Like most cities, the nature of Cape Town changes significantly once darkness settles. Given the generally high levels of Cape Town crime, we suggest that you go to specific places by metered taxi, or (if you prefer to move from venue to venue) stick to this list of recommended areas. These areas are not connected to one another by any safe walking route, so if you wish to go from one area to another, metered taxis are again your recommended course.
The Victoria & Alfred Waterfront is Cape Town’s premier tourist hub. Boasting over 450 retail shops that trade from 9 to 9 six days a week and 10 to 9 on Sundays, it also has more than 80 restaurants and bars with everything from burgers to silver service dining. There are also cinemas, banks and the Two Oceans Aquarium. The entire precinct is well lit, rigorously patrolled by private security guards, and has over 800 CCTV cameras that are centrally monitored by a control room that can dispatch armed security or medical services to any point within minutes. Venues are mostly licensed until 02h00 and you’re generally quite safe until then – although the general energy of the Waterfront usually starts to dip nearer midnight. If you’re in a group you should experience no problem, but if you’re alone we suggest that you leave before closing time. If there is a downside, it’s that by local standards things are a little more expensive.
Greenpoint: Somerset Road
Just up from the Waterfront is the city’s “Pink Quarter”. Greenpoint is particularly renowned for its gay clubs and bars.
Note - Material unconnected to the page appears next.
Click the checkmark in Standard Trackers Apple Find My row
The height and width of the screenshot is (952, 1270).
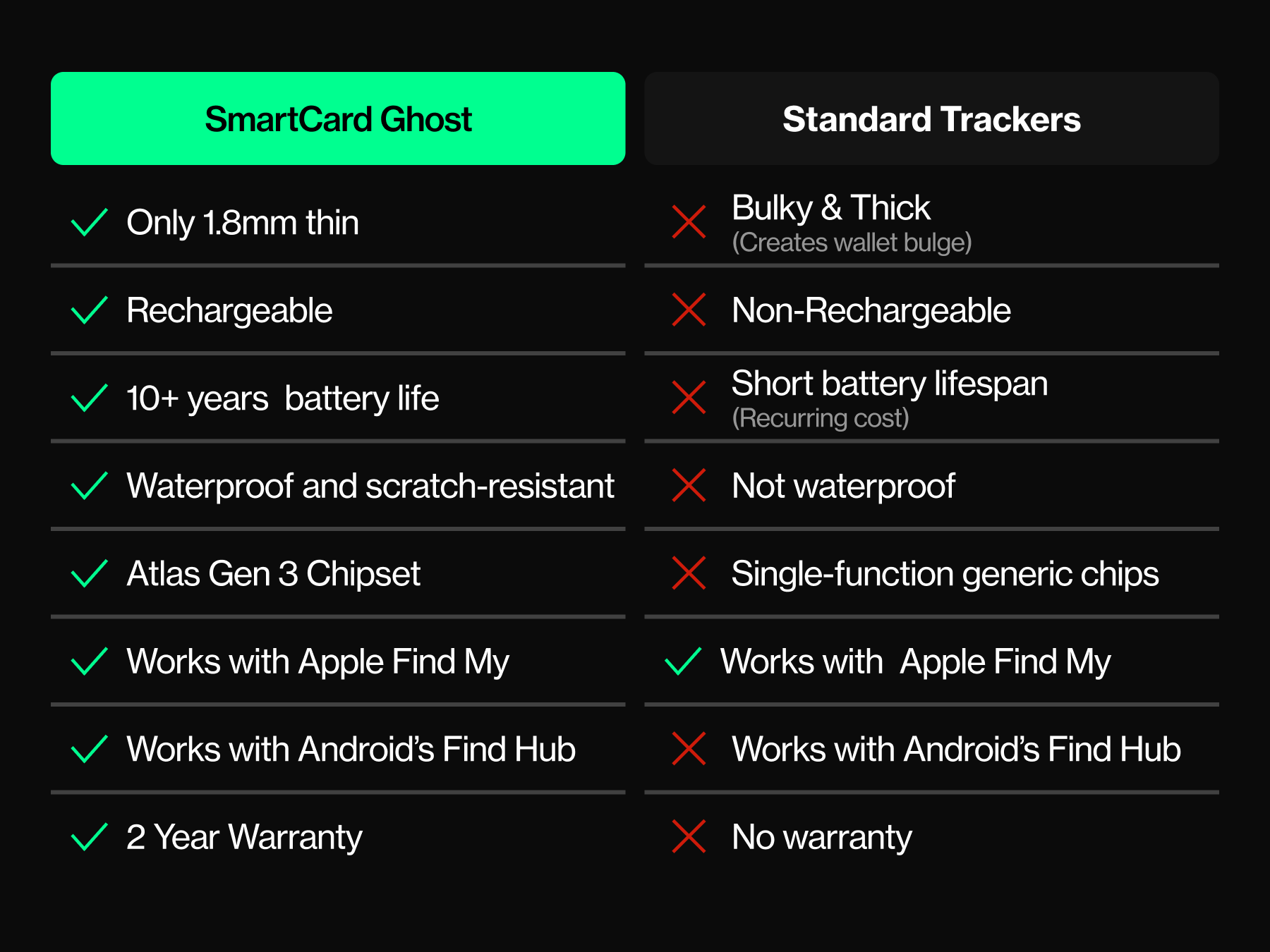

The Cape Quarter is the centrepiece of the area; a retail precinct of about 100 specialist shops and restaurants. Almost all are completely unique, or part of very small franchises. The whole area prides itself of quality, and there’s an amazing vibe at night. While it has good security and police CCTV, you’re mostly protected by the presence of other people – the entertainment area is limited to just 4 city blocks. You’re safe as long as it’s busy – and a 24-hour petrol station and shop help it stay that way until the early morning. There are dark streets around, and – although it is one of the safest parts of the City Bowl -these should be avoided.
The upper section of Long Street is the part of Cape Town where you’re most likely to get to enjoy local culture with average Capetonians. Bars and restaurants are generally better priced, and there are several to choose from including a cigar lounge, a pool hall, nightclubs, and backpacker hostels. The area is generally very busy and noisy; best travelled by foot, but with a lot of homeless children – who will harass you for money. Avoid eye contact and keep their hands off you as much as possible. This is an area to watch out for pickpockets and bag snatchers. Lighting is pretty good for a block either side of Long Street itself and there’s an area security force, patrols by the City’s Metro Police, and the national SAPS – guided by CCTV cameras. But be warned that beyond the well lit two block-wide strip, things get less safe pretty quickly. When you’re done, leave by metered taxi.
Camps Bay is a little out of the way, but has an incredible concentration of world-class restaurants, groove lounges, nightclubs and cafés – even a theatre. It runs alongside a stretch of pristine beach and the entire area is heavily patrolled by private security forces and police, including the beach itself. It is quite safe to walk around most of the area until venues close at about 02h00. It’s part of the reason, however, that many of the venues are expensive – even by international standards. A taxi ride to or from the City Bowl can also be a little costly.
Observatory is a somewhat Bohemian suburb favoured by students, backpackers and an assortment of non-mainstream sub-cultures. It’s about 10km from the City Bowl, but offers live music on most nights and is generally unpretentious and quite cheap. The main “strip” of entertainment venues is very clearly limited to a two-block by six area (like Long Street) which is well lit, but not especially well policed. Your safety in ‘Obz’ relies on the presence of other people. Absolutely do not walk alone in seemingly quiet streets in this area – especially if they’re badly lit.